§ **Trecho do documento**
+++
Segundo a Coordenação das Organizações Indígenas
da Amazônia Brasileira (Coiab), são esperados no evento 1.200 índios
latino-americanos, dos quais cerca de 800 brasileiros. Caso a previsão
se confirme, será o maior encontro indígena internacional de todos os
tempos, diz a Coiab.
Três temas terão destaque nas
conversas, entre 17 e 22 de junho: estratégias para a demarcação de
terras, formas de pressionar os governos nacionais a aplicar a Convenção
169 da Organização Internacional do Trabalho (OIT), que determina
consulta aos indígenas quanto a obras ou políticas que possam afetá-los,
e o modelo de desenvolvimento nos países da região, que inclui grandes
obras.
"Estamos nos articulando para que o mundo nos
ouça, através de estratégias de comunicação e da internet. Não estaremos
tanto na agenda oficial (da conferência), mas estaremos em salas, em
palestras, divulgando a nossa causa", diz à BBC Brasil Marcos Apurinã,
coordenador-geral da Coiab.
Para abrigar todos os indígenas, será erguido no
aterro do Flamengo, zona sul do Rio, um acampamento com 32 tendas, que
terão estrutura para refeições, montagem de redes e banheiros. Haverá
linhas de transporte gratuitas entre o acampamento e a conferência, na
Barra da Tijuca (zona oeste).
Segundo Apurinã, além de difundir as
reivindicações do movimento, o encontro servirá para alinhar as posições
dos indígenas diante das ameaças que enfrentam em quase todos os países
latino-americanos. "Nossos problemas são praticamente idênticos aos dos
indígenas dos outros países. Mesmo nos lugares sem florestas, os índios
enfrentam dificuldades para ter acesso a água e terras", afirma.
+++
[Linhas do conjunto de dados]
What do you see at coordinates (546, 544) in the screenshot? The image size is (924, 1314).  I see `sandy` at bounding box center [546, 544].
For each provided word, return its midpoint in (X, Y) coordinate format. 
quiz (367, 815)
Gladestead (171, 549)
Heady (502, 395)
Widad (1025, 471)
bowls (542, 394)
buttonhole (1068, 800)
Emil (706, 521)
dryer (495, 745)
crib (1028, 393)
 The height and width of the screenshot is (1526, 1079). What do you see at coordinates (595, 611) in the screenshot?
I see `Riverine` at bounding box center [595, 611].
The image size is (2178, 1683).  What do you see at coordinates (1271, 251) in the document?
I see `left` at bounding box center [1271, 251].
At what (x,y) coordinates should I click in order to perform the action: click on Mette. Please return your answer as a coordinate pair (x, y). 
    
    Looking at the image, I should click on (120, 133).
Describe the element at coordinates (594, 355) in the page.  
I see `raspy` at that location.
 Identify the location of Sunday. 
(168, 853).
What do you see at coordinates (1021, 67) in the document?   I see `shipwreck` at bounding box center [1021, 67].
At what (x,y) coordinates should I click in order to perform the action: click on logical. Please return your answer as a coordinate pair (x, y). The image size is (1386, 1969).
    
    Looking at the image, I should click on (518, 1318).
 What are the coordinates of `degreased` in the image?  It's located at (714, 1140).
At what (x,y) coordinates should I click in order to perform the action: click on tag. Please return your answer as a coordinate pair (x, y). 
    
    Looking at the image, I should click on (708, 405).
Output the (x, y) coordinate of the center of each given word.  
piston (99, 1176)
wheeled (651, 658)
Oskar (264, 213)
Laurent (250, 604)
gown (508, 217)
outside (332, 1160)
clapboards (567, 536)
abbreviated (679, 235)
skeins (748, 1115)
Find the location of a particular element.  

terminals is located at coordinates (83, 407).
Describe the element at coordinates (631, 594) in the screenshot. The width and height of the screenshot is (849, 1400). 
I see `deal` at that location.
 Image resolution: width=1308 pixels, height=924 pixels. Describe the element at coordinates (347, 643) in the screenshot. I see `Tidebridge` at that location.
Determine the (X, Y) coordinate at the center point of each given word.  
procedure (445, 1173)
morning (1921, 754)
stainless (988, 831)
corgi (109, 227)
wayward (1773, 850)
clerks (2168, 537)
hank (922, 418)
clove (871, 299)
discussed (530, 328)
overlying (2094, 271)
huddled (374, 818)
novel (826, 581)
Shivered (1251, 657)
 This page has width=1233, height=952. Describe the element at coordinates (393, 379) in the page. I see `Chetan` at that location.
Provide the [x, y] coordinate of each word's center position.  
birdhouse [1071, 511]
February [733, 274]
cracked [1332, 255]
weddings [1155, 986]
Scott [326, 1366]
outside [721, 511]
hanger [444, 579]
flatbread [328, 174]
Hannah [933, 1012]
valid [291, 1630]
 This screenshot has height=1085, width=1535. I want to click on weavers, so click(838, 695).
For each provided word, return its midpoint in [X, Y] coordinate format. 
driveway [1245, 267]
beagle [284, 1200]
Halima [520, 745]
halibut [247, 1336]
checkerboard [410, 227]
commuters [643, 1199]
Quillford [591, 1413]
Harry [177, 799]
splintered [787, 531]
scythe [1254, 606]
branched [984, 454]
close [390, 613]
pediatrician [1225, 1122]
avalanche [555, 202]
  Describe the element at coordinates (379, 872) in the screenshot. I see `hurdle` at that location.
+++
§ **Tarefas e exercícios**
[a] Transcreva do trecho sobre o encontro indígena a passagem entre "Segundo a Coordenação" e "diz a Coiab.", inclusive.
[b] Enumere todos os temas que, segundo o trecho sobre o encontro indígena, terão destaque nas conversas.

§ **Lista de soluções**
[a]
Segundo a Coordenação das Organizações Indígenas
da Amazônia Brasileira (Coiab), são esperados no evento 1.200 índios
latino-americanos, dos quais cerca de 800 brasileiros. Caso a previsão
se confirme, será o maior encontro indígena internacional de todos os
tempos, diz a Coiab.

[b]
- Estratégias para a demarcação de terras
- Formas de pressionar os governos nacionais a aplicar a Convenção 169 da Organização Internacional do Trabalho (OIT)
- O modelo de desenvolvimento nos países da região